Ron McAndrew, former warden at FSP, sent me a brief note he gave me permission to share. It is his response to my blog about the gutting of Senate Bill 7020.
“Thanks for the new post. Scott's boys are up and down the hallways plotting and scheming to prevent any real change. It's a shame as some very serious oversight is needed. If the amended bill moves forward it will only send a message to the goon-squads that kicking ass and taking names is an OK thing.”
If anybody knows what’s going on inside it’s Ron McAndrew. He also knows a thing or two about retaliation - a very serious and longstanding problem that's being glossed over by those who want to maintain a culture of brutality and secrecy.
Here’s his quote in Miami Herald article, Florida prison boss orders use-of-force audit, 10/16/14 by Julie Brown.
“Corrections officials know that a significant number of force applications never get reported,” said Ron McAndrew, former warden at Florida State Prison.
“There were many times at Florida State Prison where I would come upon situations where I encountered an inmate who had two black eyes, a bloody mouth, and bruises up and down his body,” he said. “I would ask him what happened and he said he fell off his bunk. Well, he didn't get injuries like that from falling off his bunk. He was too afraid to tell me that he was beaten by the officers.”
Retaliation doesn't stop with inmates.
When I spoke to Ron for the first time last year, he told me a story about his first corrections job at Dade Correctional Institution of all places. For those of you who don’t know, DCI was where I worked as a psychotherapist for nearly three years in the psychiatric ward.
In 1979 he was 42 when he took his first job as a correctional officer.
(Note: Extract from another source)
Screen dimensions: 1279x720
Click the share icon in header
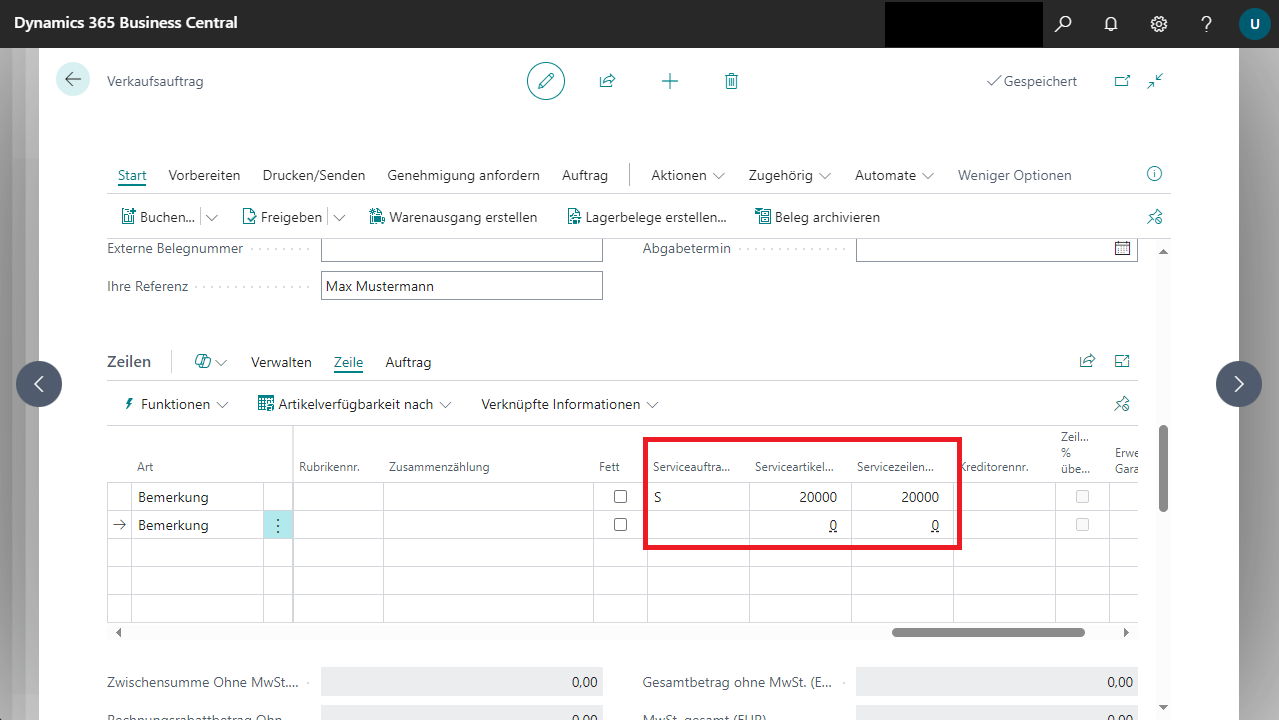pyautogui.click(x=607, y=81)
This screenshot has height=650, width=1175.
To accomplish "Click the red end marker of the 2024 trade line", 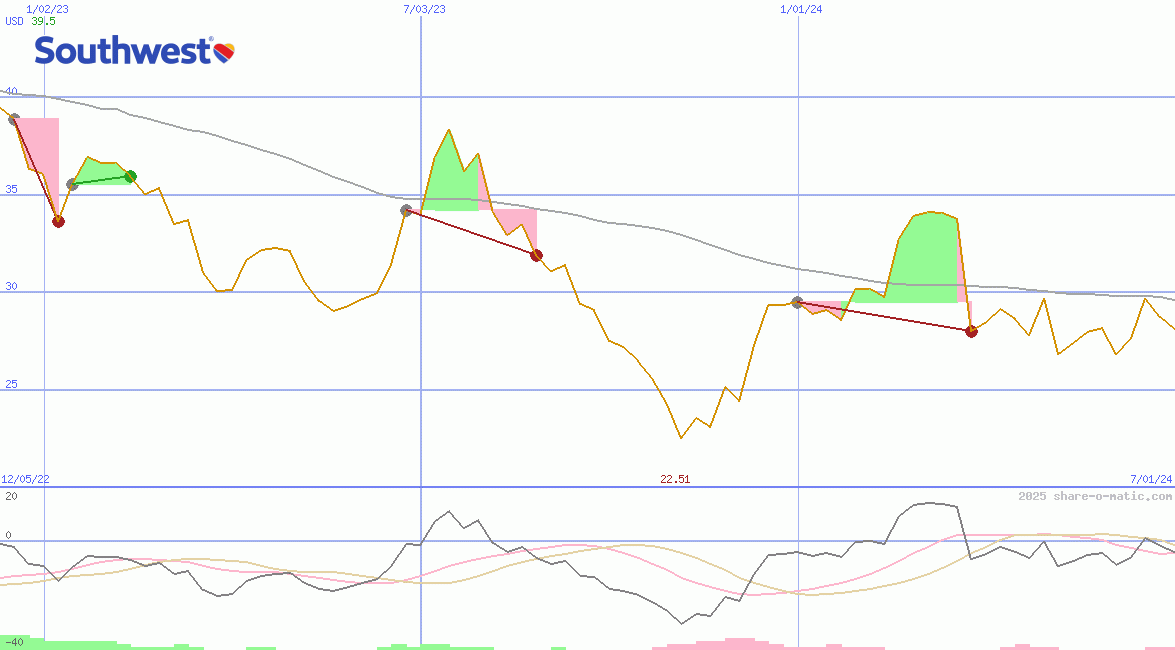I will tap(971, 331).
Almost immediately, he noticed guards being abusive to inmates. When he wouldn't go along, his fellow officers sent him a message. They slashed the new tires on his truck and poisoned his dog to death! This was back in 1979/80.
The point is, house members need to understand the severity and long-standing nature of the deep-rooted problems plaguing the FL DOC. They need to pass the strongest possible bill - not HB 7131 in its present form.
You can't fix a problem by hiding it or hoping it will go away.